## Stored data

=== Begin Enclosure ===

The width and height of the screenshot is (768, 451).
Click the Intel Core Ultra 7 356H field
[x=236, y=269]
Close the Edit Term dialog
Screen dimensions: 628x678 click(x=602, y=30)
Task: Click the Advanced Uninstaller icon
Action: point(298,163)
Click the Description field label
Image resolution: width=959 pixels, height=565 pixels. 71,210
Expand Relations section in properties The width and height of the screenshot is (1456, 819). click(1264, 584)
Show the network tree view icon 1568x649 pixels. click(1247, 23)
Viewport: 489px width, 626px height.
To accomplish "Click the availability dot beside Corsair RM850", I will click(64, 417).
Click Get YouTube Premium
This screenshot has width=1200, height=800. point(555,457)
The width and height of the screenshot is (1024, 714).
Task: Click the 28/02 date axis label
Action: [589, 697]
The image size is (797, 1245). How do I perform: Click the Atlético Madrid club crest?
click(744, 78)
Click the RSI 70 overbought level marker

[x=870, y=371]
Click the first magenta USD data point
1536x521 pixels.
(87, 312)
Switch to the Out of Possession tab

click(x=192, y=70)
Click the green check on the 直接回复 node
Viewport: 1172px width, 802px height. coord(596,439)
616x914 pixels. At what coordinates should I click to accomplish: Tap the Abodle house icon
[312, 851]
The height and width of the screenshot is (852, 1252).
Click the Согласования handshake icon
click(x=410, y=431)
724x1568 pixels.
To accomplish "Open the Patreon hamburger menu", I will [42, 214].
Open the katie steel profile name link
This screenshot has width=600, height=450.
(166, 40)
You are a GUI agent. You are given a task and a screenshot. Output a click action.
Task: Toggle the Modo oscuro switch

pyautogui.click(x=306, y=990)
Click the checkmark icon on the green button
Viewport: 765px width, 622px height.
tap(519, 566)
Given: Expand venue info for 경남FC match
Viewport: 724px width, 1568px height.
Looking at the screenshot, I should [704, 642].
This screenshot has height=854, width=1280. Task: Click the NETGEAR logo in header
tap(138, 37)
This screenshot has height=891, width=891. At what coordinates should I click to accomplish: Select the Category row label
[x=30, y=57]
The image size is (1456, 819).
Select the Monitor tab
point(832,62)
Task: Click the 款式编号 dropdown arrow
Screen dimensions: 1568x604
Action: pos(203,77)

=== End Enclosure ===

## EXERCISE
Each line of the entries above that contains "Expand" is to be copied.

## PROBLEM SOLUTION
Expand Relations section in properties The width and height of the screenshot is (1456, 819). click(1264, 584)
Given: Expand venue info for 경남FC match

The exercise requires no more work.